Conseqüentemente, assim como qualquer outro homem insatisfeito, afasta-se da
realidade e transfere todo o seu interesse, e também toda a sua libido, para as
construções, plenas de desejos, de sua vida de fantasia, de onde o caminho pode
levar à neurose. – p. 377;
Conferência
XXIV - O estado neurótico comum
_ Uma das formas pelas quais o
ego se relaciona com suas neuroses, entretanto, é tão óbvia que foi possível
considerá-la desde o início. Parece jamais estar ausente; e é reconhecível com
bastante nitidez em um distúrbio que, ainda hoje em dia, estamos longe de
compreender – a neurose
traumática. Os senhores devem saber que os mesmos fatores sempre
entram em jogo na causação e no mecanismo de todas as possíveis formas de
neurose; mas a importância principal na construção dos sintomas recai ora num,
ora noutro desses fatores. – p. 382;
_ Mesmo nessa época, não pude
deixar de perceber que a causação da doença nem sempre aponta para a vida
sexual. Uma pessoa, é fato, adoeceu por uma influência nociva sexual direta;
mas uma outra adoeceu porque perdeu sua fortuna ou porque sofreu uma doença
orgânica exaustiva.
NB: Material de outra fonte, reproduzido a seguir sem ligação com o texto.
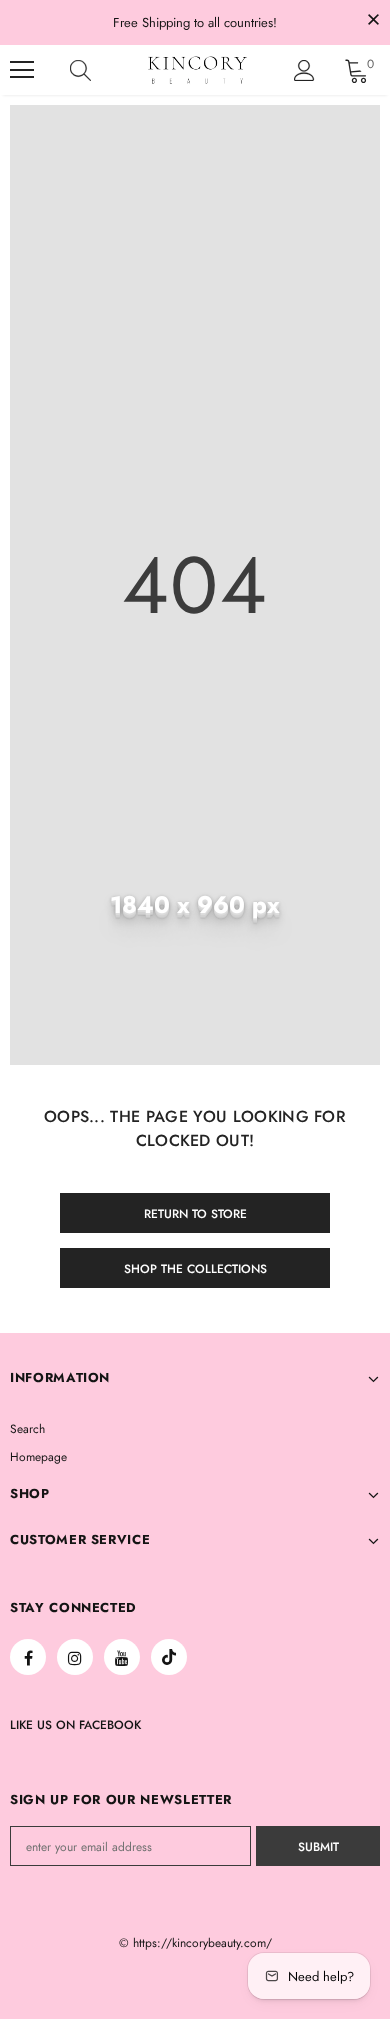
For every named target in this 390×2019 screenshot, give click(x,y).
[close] (373, 21)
A explicação dessas diferenças veio posteriormente, quando
compreendemos as inter-relações, de que já suspeitávamos, entre o ego e a
libido, e a explicação se tornou mais satisfatória à medida que essa compreensão
se aprofundava. Uma pessoa somente adoece de uma neurose se seu ego perdeu a
capacidade de diversificar, de algum modo, sua libido. Quanto mais forte é seu
ego, mais fácil lhe será executar essa tarefa. Qualquer enfraquecimento do seu
ego por qualquer causa deve ter o mesmo efeito, agindo como um aumento
excessivo das exigências da libido, e, por isso, lhe possibilitará adoecer de
uma neurose. – p. 387;
_ O que caracteriza a
psicanálise como ciência não é o material de que trata, mas sim a técnica com a
qual trabalha. Pode ser aplicada à história da civilização, à ciência da
religião e da mitologia não em menor medida do que à teoria das neuroses, sem
forçar sua natureza essencial. Aquilo a que ela visa, aquilo que realiza, não é
senão descobrir o que é inconsciente na vida mental. – p. 389;
Conferência
XXV – A ansiedade
_ O que lhes disse em minha
última conferência a respeito do estado neurótico geral deve tê-los
surpreendido, sem dúvida, como o mais incompleto e inadequado de todos os meus
pronunciamentos. Sei que é verdade, e nada deve tê-los surpreendido mais,
segundo espero, do que não haver nessa conferência nada a respeito da
ansiedade, da qual todos os neuróticos se queixam, e descrevem como sendo seu
pior sofrimento e que, de fato, neles atinge enorme intensidade, e pode
resultar nas atitudes mais loucas. Entretanto, ali, pelo menos, não tive a
intenção de oferecer-lhes resumos. Ao contrário, foi minha intenção abordar o
problema da ansiedade nos neuróticos de forma especialmente acurada e
discuti-lo em profundidade com os senhores.A ansiedade, como tal, não há por que
apresentá-la Aos senhores. Cada um de nós experimentou essa sensação, ou, para
expressar com maior correção, esse estado afetivo, numa ou noutra época, por
nossa própria conta. Penso, porém, que jamais com seriedade suficiente
levantou-se a questão de saber por que os neuróticos, em particular, sofrem de
ansiedade tanto mais e tão mais intensamente do que outras pessoas. – p. 393;
_ Finalmente chegamos à
conexão que estamos procurando se tomamos como nosso ponto de partida a
oposição, que tantas vezes afirmamos existir, entre o ego e a libido. Conforme
sabemos, a geração de ansiedade é a reação do ego ao perigo e o sinal para
empreender a fuga. Assim sendo, parece plausível supor que, na ansiedade
neurótica, o ego faz uma tentativa semelhante de fuga da exigência feita por
sua libido, que o ego trata este perigo interno como se fora um perigo externo.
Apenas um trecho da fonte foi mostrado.